Task objective
Every line with the word "will" in it should be extracted from the data that follows.

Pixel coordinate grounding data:

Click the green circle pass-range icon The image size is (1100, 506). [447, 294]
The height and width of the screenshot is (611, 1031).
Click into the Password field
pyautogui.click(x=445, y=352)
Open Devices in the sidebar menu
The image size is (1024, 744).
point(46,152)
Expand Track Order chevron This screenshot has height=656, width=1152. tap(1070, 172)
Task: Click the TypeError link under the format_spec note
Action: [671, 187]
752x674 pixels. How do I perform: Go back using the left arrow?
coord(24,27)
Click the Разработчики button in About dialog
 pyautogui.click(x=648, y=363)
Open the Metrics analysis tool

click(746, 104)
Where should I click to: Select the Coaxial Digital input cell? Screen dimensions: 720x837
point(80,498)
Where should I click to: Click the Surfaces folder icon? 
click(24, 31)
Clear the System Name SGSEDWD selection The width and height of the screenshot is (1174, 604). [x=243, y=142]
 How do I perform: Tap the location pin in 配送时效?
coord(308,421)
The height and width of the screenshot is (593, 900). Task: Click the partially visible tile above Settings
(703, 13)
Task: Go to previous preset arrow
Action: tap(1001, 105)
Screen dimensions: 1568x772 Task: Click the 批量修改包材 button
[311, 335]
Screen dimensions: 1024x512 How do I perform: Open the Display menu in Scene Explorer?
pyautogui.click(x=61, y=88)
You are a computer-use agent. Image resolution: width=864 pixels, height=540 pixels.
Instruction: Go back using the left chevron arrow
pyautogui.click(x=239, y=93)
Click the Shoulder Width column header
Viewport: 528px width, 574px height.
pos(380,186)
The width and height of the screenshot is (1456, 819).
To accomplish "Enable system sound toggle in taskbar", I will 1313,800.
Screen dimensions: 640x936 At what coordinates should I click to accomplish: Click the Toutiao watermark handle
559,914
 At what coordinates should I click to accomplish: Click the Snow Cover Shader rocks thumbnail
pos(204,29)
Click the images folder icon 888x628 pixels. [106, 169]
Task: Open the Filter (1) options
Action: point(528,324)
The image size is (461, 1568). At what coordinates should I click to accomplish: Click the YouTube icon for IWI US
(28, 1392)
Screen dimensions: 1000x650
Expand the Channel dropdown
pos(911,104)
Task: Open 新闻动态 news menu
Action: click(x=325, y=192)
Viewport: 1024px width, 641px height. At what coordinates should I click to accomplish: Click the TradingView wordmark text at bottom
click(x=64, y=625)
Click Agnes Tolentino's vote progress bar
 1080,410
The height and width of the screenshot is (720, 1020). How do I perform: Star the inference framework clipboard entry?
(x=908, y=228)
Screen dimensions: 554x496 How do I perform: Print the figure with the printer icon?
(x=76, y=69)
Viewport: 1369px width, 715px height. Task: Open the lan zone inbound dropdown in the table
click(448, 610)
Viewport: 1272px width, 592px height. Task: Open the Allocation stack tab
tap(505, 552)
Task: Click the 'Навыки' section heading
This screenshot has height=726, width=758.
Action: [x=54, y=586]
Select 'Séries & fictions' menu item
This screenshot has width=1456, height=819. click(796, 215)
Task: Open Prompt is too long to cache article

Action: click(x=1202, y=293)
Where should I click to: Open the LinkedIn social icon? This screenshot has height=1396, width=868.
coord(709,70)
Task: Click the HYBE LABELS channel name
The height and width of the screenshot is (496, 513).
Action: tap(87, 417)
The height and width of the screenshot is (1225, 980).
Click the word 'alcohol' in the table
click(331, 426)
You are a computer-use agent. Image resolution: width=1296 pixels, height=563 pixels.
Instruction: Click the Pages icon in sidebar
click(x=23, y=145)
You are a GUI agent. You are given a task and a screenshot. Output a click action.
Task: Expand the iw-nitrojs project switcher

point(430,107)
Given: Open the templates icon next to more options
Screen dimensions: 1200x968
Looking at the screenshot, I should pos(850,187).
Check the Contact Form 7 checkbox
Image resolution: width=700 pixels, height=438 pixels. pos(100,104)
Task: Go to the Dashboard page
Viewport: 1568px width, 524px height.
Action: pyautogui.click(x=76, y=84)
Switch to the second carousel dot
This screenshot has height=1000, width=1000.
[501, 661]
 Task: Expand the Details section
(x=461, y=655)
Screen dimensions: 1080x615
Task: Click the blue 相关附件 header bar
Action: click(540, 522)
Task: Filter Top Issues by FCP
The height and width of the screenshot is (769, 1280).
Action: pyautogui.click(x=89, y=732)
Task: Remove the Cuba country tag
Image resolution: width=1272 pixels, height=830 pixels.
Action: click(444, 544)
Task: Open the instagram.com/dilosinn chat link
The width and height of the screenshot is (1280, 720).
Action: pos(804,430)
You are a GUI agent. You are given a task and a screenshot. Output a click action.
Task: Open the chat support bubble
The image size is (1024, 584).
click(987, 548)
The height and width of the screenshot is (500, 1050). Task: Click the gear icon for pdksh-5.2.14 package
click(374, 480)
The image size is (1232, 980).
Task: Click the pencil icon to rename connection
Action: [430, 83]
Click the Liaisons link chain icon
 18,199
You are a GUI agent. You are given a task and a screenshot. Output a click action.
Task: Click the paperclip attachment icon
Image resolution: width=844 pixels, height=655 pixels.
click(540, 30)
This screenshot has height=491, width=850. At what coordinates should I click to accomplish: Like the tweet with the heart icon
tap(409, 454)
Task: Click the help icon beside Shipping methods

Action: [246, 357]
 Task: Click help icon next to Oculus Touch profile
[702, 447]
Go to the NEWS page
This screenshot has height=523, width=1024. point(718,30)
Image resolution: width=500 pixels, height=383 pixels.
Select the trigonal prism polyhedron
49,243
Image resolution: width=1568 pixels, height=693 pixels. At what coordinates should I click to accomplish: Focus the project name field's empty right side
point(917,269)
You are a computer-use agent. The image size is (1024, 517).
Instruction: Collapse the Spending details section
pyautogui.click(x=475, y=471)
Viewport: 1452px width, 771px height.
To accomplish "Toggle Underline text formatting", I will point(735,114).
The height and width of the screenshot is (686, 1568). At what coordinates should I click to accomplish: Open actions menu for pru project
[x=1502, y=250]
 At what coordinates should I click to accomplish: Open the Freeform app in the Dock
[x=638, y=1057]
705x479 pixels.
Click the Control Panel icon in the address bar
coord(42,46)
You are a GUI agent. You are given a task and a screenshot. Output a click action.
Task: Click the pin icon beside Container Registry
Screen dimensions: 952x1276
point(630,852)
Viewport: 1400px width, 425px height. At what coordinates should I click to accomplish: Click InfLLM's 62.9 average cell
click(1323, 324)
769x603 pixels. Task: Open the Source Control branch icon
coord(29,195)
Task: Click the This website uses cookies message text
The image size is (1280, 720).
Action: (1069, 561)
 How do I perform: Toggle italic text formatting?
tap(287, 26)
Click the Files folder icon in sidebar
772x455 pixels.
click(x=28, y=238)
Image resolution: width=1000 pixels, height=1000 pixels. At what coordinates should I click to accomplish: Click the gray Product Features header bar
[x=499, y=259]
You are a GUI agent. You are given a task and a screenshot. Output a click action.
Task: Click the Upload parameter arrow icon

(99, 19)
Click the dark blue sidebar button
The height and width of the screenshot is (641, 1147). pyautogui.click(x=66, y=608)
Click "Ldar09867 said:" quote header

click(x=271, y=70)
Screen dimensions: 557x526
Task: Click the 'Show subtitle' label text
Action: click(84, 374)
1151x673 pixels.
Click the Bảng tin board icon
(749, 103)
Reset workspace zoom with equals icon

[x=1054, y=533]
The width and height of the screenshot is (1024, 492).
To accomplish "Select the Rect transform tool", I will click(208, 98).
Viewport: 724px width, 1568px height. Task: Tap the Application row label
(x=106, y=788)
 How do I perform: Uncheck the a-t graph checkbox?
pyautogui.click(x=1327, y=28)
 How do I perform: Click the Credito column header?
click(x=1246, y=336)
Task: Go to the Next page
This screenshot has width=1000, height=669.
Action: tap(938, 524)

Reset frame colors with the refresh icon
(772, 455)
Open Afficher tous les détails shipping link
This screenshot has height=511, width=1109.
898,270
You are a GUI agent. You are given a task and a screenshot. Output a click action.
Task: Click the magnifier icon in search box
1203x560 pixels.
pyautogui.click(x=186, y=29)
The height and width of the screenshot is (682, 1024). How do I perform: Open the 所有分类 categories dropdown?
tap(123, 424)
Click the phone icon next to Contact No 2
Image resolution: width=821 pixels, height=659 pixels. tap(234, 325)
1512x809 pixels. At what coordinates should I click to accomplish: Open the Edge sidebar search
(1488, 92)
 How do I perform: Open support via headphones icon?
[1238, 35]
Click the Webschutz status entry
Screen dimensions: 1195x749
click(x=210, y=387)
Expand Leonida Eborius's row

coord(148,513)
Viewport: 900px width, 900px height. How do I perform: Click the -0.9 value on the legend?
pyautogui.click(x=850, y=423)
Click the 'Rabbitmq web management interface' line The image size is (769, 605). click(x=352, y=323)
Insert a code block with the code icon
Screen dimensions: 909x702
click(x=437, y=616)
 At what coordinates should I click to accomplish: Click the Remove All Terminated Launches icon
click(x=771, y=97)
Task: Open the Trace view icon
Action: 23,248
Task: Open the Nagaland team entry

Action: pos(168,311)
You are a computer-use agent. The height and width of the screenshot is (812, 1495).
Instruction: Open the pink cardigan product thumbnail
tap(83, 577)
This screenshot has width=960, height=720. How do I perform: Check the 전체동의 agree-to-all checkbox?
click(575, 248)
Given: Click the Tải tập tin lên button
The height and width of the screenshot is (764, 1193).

Solution to the exercise
To accomplish "Enable system sound toggle in taskbar", I will 1313,800.
To accomplish "Toggle Underline text formatting", I will point(735,114).
To accomplish "Select the Rect transform tool", I will click(208, 98).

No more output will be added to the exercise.